Dataset entries:
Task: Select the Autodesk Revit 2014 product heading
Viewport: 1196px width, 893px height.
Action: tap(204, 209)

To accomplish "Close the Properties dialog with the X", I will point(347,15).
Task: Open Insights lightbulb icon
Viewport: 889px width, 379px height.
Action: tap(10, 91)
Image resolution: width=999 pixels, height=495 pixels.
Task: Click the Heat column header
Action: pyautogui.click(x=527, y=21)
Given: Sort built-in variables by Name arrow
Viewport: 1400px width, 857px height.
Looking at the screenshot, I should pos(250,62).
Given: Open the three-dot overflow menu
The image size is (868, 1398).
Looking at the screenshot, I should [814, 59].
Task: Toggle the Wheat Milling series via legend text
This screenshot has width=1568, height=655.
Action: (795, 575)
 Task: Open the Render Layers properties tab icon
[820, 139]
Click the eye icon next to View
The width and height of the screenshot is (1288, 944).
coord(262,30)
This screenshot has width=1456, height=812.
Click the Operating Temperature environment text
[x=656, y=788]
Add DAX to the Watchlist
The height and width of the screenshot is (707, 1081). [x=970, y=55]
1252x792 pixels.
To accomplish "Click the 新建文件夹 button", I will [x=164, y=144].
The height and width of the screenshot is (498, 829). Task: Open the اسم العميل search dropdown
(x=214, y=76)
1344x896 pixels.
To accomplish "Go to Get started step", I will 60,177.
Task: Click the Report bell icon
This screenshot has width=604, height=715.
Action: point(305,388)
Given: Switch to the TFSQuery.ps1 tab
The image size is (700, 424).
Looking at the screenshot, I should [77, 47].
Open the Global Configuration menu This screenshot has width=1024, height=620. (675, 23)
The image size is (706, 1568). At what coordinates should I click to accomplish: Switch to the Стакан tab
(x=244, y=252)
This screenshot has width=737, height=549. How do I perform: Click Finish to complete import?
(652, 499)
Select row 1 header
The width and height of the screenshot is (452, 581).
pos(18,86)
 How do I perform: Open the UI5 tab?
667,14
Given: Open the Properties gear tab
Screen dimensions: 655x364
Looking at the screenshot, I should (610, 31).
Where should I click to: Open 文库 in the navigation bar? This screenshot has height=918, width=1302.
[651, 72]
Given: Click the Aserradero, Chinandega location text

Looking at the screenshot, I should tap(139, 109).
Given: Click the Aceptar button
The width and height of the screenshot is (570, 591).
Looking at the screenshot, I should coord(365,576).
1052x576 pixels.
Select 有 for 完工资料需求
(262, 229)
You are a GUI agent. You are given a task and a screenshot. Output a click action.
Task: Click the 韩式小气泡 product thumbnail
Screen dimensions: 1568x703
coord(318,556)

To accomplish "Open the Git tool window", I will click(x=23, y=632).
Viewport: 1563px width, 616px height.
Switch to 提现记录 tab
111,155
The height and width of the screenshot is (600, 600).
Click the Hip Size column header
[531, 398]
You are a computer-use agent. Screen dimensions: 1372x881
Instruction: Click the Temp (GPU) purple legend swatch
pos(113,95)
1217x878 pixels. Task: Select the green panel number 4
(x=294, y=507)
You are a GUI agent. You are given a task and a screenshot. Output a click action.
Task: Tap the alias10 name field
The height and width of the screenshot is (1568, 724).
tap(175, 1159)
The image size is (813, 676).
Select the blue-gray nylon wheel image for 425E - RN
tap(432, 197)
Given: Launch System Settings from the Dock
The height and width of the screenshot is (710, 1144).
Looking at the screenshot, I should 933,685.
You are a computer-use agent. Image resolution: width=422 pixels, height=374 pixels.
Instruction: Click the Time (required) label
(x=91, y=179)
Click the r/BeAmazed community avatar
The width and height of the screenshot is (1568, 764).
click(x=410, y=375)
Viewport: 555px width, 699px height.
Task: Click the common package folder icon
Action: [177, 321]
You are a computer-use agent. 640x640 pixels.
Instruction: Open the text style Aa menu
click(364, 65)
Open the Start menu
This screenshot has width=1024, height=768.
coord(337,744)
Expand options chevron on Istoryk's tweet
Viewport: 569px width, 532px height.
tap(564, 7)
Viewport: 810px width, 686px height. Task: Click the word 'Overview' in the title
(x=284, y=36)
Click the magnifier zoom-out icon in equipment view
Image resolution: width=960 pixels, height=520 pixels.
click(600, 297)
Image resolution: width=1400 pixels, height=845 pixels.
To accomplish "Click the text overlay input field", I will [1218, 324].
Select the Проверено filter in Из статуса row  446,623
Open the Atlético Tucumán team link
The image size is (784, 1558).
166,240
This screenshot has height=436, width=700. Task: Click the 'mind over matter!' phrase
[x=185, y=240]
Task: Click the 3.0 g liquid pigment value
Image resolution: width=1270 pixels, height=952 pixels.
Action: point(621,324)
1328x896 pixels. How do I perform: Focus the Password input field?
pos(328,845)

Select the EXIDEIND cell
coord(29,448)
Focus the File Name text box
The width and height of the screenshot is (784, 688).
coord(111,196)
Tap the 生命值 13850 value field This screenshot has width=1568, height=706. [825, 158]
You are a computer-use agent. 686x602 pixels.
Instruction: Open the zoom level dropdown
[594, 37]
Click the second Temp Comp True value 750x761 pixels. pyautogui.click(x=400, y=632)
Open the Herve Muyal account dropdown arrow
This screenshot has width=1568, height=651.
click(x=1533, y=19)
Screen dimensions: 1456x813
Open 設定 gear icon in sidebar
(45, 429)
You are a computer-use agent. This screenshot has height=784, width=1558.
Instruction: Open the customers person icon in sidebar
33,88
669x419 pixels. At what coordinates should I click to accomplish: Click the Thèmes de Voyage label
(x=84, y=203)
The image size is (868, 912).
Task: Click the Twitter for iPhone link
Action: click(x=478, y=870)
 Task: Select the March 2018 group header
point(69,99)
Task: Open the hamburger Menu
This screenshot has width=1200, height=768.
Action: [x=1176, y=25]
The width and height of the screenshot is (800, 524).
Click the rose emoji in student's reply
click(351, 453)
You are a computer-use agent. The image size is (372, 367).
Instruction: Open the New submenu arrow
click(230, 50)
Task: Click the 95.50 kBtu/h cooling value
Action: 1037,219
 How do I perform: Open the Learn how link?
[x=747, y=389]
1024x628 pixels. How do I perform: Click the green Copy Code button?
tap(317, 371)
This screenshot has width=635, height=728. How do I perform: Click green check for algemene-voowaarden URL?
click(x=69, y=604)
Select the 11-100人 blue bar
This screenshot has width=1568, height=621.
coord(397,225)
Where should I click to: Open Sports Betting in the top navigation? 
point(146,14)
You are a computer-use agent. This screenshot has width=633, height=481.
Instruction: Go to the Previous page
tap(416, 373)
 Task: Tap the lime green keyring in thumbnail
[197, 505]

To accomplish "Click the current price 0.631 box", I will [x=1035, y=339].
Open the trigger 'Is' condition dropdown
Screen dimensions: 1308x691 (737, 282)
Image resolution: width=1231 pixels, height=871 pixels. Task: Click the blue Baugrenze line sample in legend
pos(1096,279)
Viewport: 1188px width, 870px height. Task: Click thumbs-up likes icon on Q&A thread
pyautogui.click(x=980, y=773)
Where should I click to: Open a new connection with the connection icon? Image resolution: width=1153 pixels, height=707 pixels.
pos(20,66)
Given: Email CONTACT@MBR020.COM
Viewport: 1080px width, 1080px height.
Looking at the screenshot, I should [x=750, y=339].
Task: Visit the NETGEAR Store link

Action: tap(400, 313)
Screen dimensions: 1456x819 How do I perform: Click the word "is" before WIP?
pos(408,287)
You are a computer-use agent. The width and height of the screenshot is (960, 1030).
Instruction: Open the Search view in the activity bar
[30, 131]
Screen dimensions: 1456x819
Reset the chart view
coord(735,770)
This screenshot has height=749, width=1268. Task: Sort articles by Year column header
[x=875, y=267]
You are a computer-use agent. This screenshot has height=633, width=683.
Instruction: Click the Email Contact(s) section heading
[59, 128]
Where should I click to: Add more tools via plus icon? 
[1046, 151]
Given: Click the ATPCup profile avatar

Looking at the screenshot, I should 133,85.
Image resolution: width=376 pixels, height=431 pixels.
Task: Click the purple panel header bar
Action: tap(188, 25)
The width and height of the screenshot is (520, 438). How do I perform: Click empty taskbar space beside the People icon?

Assignment: Could you reproduce, exactly, every line above from the line with "The image size is (706, 1568)." to the line with "You are a computer-use agent. Screen", and no other line? Both ends count.

Task solution:
The image size is (706, 1568). At what coordinates should I click to accomplish: Switch to the Стакан tab
(x=244, y=252)
This screenshot has width=737, height=549. How do I perform: Click Finish to complete import?
(652, 499)
Select row 1 header
The width and height of the screenshot is (452, 581).
pos(18,86)
 How do I perform: Open the UI5 tab?
667,14
Given: Open the Properties gear tab
Screen dimensions: 655x364
Looking at the screenshot, I should (610, 31).
Where should I click to: Open 文库 in the navigation bar? This screenshot has height=918, width=1302.
[651, 72]
Given: Click the Aserradero, Chinandega location text

Looking at the screenshot, I should tap(139, 109).
Given: Click the Aceptar button
The width and height of the screenshot is (570, 591).
Looking at the screenshot, I should coord(365,576).
1052x576 pixels.
Select 有 for 完工资料需求
(262, 229)
You are a GUI agent. You are given a task and a screenshot. Output a click action.
Task: Click the 韩式小气泡 product thumbnail
Screen dimensions: 1568x703
coord(318,556)

To accomplish "Open the Git tool window", I will click(x=23, y=632).
Viewport: 1563px width, 616px height.
Switch to 提现记录 tab
111,155
The height and width of the screenshot is (600, 600).
Click the Hip Size column header
[531, 398]
You are a computer-use agent. Screen dimensions: 1372x881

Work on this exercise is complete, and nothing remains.